The round robin of author to audience

Like the spheres of public and private, and the categories of primary and gloss, the roles of author and audience also blur and shift. Authors and readers aren’t types of people, they are behaviors, which we all manifest at some point or another, sometimes together. And these behaviors become performative, as conversations involve a wider social sphere – a text in social networking is in part a performance, with authors and text sharing the stage. Dr. Samuel Johnson, the 18th century writer, wit, and author of the famous Dictionary, has been reincarnated as a Twitter feed, in which he reacts to current events in the written style of his day. Slightly more recently, Al Capone’s trial was reenacted in Miami on its 100-year anniversary as a combination of performance piece, live documentary, and historical interpretation. And readers easily gain the spotlight in their turn. There’s nothing about uploading a video mashup, or planning a reenactment with your local community theater, or starting a virtual magazine with content submitted from your thousands of friends on Twitter, that bars anyone from assuming the mantle of authorship.
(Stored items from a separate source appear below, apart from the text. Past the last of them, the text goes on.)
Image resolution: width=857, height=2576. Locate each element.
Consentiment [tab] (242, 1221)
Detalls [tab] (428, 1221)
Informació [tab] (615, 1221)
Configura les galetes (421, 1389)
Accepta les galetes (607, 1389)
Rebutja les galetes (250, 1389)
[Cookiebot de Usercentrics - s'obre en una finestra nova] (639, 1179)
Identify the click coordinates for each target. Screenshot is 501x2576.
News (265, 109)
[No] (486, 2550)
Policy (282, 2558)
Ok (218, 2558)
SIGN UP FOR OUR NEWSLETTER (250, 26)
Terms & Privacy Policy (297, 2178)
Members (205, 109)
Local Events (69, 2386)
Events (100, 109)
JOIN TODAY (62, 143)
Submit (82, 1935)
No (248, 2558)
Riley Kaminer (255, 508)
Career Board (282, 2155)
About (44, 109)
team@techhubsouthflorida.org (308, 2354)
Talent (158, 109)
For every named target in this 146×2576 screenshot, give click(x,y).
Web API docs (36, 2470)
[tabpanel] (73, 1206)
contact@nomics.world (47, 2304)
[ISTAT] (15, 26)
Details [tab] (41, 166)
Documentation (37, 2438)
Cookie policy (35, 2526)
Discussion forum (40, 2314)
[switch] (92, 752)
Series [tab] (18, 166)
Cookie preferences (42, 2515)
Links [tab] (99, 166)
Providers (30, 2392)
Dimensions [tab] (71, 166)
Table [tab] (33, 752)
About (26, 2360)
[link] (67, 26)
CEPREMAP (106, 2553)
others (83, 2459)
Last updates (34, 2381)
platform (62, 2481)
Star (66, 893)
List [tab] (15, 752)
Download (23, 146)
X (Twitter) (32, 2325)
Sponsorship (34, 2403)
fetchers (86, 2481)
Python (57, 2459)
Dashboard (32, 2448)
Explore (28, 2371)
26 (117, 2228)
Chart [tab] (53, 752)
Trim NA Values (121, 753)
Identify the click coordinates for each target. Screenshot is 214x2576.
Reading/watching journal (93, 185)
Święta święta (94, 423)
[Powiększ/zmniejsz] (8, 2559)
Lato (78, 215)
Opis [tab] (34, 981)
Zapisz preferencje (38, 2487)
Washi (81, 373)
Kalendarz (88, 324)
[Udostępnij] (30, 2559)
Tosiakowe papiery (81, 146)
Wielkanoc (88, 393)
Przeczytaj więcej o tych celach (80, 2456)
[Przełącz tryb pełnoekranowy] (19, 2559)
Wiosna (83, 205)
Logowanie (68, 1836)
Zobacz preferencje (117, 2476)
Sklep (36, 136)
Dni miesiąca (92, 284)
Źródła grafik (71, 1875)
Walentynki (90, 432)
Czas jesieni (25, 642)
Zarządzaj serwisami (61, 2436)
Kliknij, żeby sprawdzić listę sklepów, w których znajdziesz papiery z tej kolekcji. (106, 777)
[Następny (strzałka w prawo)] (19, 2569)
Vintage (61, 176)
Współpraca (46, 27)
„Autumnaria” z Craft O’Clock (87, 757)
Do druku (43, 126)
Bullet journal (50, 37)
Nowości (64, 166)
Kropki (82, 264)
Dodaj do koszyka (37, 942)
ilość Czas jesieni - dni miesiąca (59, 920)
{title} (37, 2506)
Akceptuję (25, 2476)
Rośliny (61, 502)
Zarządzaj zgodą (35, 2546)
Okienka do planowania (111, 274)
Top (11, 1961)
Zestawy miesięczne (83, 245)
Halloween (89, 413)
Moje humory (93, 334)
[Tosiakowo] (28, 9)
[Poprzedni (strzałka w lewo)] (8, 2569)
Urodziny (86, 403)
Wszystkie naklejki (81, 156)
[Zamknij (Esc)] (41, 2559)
Though we’re buzzing about interactivity, both as a measure of popularity and as a potential indicator of the hive mind, it is not the answer to everything. The new openness of the system does not mean that every aspect of storytelling has opened up to the crowd, nor that it should. Just because we can all be authors of something, does not mean that we should all be authors of everything. By which I mean, we take turns. We tend to do this, but it is also very beneficial to storytelling that we do. I write something, you read it; you write something, I read it. She performs something, we applaud. We form a band, they listen. There is an essential role performed by listening, by receiving, by appreciating and critiquing; we should not be in a hurry to discard the receptive half of the equation. If we’re all yelling all the time then no one is listening, no fact or artistry is conveyed; it is bedlam, or perhaps its opposite, as all the noise cancels out the possibility of communication. A message not received is no message at all. We need to maintain our flexibility in this dance, to lead sometimes, and then to follow. We can all be each for each other without opening up the authorship of every piece, to everyone; without condemning every flower to be swarmed by every bee.

But if that’s the case, aren’t there some people who just have more to offer, while others seem to mostly enjoy listening? The old publishing model at least gives lip service to this idea – despite the many, many, many books printed every year, the idea is that the creative genuises will explain it all to us, and we’ll kick back and read about it. Or watch it on TV. (And actually it’s not so important that we read or watch as that we buy the package containing the ideas.) But this model does us all a disservice. Many people have something significant or insightful or quirky or interesting to say, and there is plenty of space that needs to be filled by their saying it.

Let’s head back to the TV. Here in the land of cable we have hundreds of channels – we need all those individual stories. If we only designate a few as worth broadcasting, then most of the time, “nothing” will be on. The internet, of course, is even more vast. In the early days of TV, they used to point the camera at the studio clock once they ran out of news and comedy. And they did run out. Do we want to be staring at that clock for an eternity, hoping not to blink and miss the minute a genius pops in to deliver a soundbite? Do we want to sit in endless committee, arguing over whether “to be or not to be” is actually a question? Or would we rather get busy with some typewriters, and inform and entertain each other with our stories in turn?